The Hillas analysis was applied, incorporating so-called standard cuts on image quality (image amplitude 80 p.e.) and an angular cut of $\theta^2<0.0125$ for $\theta$ defined as angular distance between a $\gamma$ -ray-like event and the nominal target position. In order to measure the hadronic background in the FoV simultaneously, the Reflected-Region background model was used. Using this technique, the level of OFF events is taken from regions within the same FoV which are located at the same distance with respect to the camera center as the ON region in order to account for the radial acceptance of the detector. OFF regions that overlapped with a circular region of radius $0.45^{\circ}$ at the position of HESS J1303-631 were omitted in the background calculation. A correction due to a reduced reflectivity in the instrument's mirrors has been taken into account as described in Aharonian et al. (2006). This standard HESS point source analysis for the 2007 dataset resulted in a clear excess of 450 photons coming from the direction of PSR B1259-63 resulting in a statistical significance following Li & Ma (1983) of 9.5 standard deviations for this detection (see Table 2). Figure 1 shows the correlated significance map from May to August 2007 for the PSR B1259-63 FoV using the Ring Background model with a correlation radius of $0.5^{\circ}$ as described in Berge et al. (2007). A fit of the signal with the instrument's point spread function, i.e. a two dimensional Gaussian, gives (J2000) RA $13^{\rm {h}}2^{\rm {m}}41^{\rm {s}}\pm 6^{\rm {s}}_{\rm {stat}}$ , Dec. $-63^{\circ}49'1''\pm 41''_{\rm {stat}}$ for the excess center position. This is within errors compatible with the nominal position of PSR B1259-63 (Wang et al. 2004) and the TeV signal detected in 2004 (Aharonian et al. 2005b).

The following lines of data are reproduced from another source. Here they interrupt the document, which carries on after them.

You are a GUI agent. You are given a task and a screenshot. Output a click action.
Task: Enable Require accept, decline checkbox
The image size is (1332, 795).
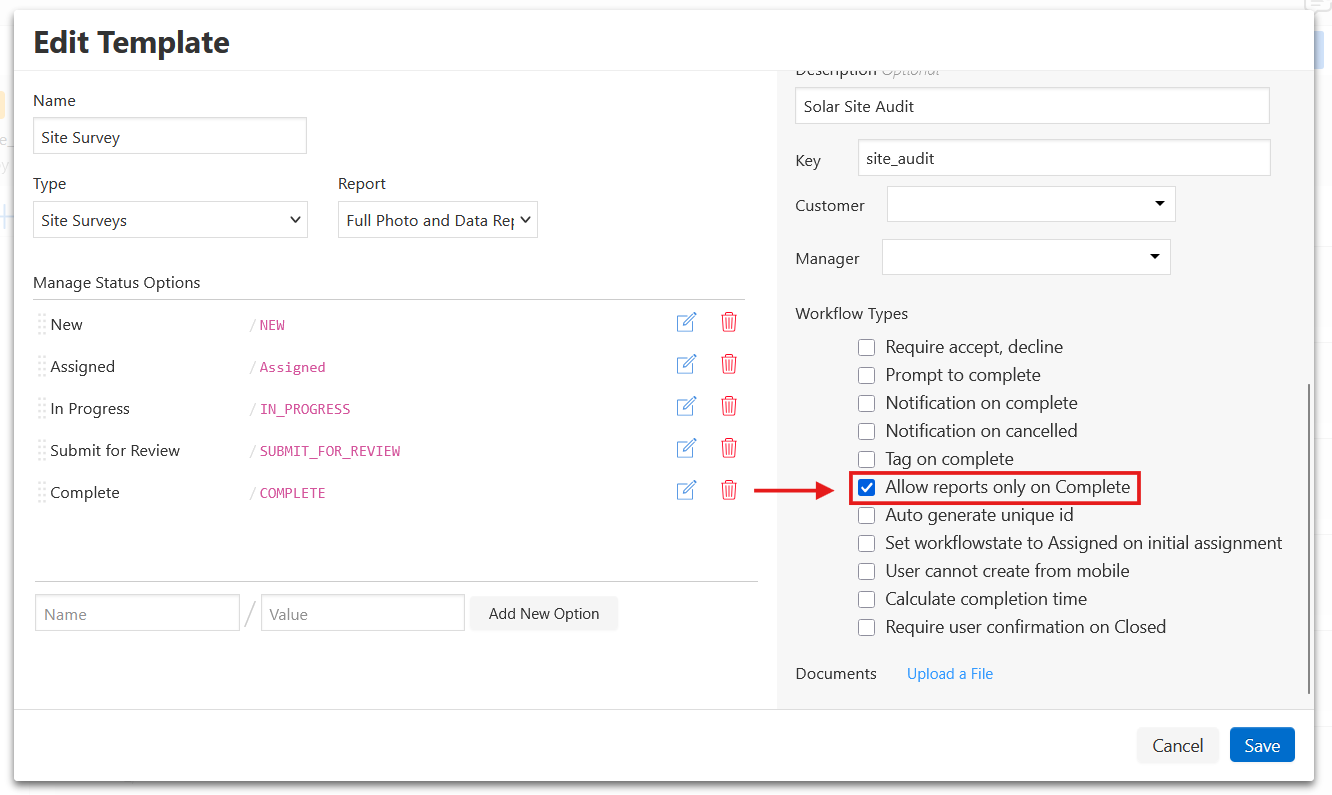click(x=867, y=348)
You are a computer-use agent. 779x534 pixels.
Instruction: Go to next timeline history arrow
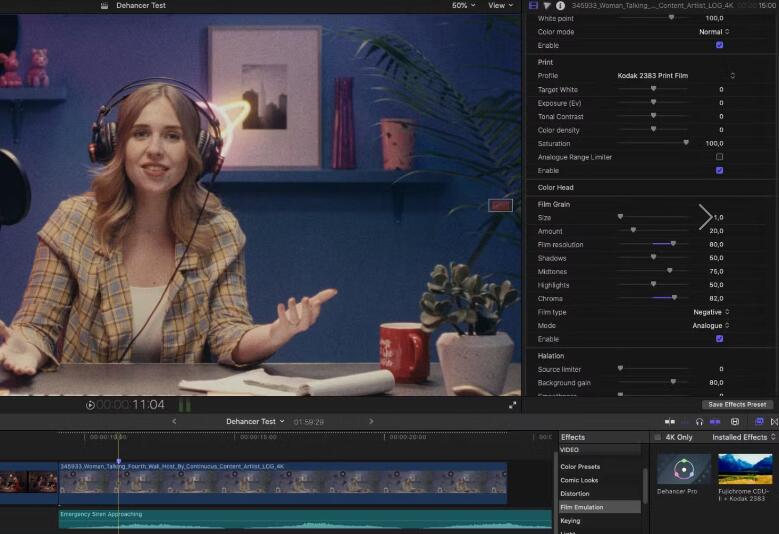371,421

Table 3: Spectral parameters for a power law fit to the monthly HESS data.

The analysis of the 2005 and 2006 datasets showed no significant excess in $\gamma$ -ray events (Table 2). A calculation of upper limits at the $99\mbox{\%}$ confidence level according to Feldman & Cousins (1998) on the integrated photon flux above 1 TeV yields $7.1\times10^{-13}~\mbox{cm}^{-2}~\mbox{s}^{-1}$ and $7.0\times10^{-13}~\mbox{cm}^{-2}~\mbox{s}^{-1}$ for these measurements, respectively.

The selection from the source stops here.